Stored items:
----

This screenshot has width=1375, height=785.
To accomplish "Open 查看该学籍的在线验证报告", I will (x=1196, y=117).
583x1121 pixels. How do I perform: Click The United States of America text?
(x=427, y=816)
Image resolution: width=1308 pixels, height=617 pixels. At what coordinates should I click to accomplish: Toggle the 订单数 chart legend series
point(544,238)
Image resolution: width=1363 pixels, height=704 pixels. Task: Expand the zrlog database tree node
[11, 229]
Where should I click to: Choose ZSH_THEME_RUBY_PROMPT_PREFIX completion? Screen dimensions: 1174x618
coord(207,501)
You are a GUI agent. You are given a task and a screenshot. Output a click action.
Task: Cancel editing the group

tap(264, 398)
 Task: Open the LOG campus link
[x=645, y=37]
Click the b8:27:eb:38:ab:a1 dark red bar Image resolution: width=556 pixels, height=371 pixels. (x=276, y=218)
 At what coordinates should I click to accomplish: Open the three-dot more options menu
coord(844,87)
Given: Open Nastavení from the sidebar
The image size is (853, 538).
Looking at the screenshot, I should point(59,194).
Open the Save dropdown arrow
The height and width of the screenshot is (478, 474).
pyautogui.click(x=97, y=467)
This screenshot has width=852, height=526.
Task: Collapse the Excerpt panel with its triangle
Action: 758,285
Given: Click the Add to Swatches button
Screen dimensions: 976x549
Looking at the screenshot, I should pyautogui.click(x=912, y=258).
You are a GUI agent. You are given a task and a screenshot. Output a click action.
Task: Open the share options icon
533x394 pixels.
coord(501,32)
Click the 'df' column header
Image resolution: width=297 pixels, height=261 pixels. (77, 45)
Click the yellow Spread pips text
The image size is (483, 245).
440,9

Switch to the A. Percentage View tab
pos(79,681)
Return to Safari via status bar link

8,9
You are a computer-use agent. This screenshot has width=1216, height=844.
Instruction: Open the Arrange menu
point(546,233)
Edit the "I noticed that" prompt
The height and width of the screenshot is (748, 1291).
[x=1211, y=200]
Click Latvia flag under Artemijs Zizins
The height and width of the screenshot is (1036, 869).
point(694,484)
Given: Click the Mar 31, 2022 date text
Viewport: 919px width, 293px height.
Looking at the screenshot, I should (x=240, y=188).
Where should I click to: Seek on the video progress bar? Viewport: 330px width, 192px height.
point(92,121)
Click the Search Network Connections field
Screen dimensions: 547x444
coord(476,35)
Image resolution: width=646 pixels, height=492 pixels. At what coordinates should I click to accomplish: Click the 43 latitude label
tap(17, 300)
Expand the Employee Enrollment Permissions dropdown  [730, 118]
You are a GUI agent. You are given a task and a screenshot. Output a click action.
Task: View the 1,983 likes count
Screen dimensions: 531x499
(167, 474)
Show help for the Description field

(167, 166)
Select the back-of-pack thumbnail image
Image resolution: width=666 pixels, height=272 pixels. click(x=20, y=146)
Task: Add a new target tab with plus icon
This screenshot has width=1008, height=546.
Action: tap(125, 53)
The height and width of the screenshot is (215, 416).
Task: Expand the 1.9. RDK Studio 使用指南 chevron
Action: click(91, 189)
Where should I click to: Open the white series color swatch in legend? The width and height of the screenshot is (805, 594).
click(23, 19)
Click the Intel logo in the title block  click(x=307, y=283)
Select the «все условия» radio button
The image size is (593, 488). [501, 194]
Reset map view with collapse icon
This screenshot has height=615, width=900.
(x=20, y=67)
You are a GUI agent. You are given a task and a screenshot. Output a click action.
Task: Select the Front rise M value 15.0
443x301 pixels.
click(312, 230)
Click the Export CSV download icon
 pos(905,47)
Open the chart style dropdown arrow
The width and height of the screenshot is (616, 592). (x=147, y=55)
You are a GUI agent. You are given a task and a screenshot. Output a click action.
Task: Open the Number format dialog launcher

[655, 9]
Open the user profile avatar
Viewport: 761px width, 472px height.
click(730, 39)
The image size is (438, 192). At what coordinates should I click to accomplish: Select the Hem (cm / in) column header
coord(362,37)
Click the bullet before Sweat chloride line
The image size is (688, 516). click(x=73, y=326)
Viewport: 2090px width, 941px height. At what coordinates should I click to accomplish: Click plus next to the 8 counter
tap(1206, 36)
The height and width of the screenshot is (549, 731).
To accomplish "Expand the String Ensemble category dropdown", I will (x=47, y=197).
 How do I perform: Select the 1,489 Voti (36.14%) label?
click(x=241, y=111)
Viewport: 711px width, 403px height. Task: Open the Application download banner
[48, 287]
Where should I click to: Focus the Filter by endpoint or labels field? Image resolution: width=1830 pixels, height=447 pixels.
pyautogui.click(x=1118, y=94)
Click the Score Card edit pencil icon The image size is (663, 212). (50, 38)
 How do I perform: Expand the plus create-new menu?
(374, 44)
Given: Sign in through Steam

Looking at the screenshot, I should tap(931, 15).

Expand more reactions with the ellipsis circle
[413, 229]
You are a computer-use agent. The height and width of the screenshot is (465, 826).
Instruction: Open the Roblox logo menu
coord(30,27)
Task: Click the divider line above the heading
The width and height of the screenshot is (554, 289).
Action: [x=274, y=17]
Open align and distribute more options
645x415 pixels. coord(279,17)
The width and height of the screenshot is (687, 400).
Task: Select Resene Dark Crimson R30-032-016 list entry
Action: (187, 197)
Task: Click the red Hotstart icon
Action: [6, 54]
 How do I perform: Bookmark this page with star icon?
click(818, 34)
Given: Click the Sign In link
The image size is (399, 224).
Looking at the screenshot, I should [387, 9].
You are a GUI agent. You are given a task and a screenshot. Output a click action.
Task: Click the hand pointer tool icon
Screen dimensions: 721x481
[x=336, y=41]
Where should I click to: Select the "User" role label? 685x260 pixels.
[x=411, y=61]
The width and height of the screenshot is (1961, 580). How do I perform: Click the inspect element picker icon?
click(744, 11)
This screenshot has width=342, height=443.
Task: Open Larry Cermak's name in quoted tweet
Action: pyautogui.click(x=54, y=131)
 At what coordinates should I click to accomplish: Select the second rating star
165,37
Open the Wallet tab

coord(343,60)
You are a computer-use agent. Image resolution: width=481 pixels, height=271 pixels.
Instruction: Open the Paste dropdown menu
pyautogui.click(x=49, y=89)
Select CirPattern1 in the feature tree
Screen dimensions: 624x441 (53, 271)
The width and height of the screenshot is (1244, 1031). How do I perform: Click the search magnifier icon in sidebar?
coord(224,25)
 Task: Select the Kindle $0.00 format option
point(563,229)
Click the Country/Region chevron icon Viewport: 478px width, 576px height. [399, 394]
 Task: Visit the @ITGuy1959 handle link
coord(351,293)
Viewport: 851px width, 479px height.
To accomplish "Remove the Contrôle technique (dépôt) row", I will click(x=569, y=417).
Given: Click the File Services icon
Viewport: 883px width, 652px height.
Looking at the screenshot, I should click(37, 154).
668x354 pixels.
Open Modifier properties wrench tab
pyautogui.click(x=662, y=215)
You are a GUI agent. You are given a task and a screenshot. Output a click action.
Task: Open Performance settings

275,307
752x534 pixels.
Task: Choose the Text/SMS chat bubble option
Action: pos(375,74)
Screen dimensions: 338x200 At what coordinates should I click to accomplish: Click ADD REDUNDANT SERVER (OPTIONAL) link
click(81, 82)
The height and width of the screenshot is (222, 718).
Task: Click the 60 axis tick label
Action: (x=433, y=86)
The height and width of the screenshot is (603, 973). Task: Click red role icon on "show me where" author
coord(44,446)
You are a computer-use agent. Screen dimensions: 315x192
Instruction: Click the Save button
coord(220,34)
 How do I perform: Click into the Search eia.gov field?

----

## What you are asked to do
All lines in the preceding records that hold the word "will" need to be copied.

## Task solution
To accomplish "Open 查看该学籍的在线验证报告", I will (x=1196, y=117).
To accomplish "Expand the String Ensemble category dropdown", I will (x=47, y=197).
To accomplish "Remove the Contrôle technique (dépôt) row", I will click(x=569, y=417).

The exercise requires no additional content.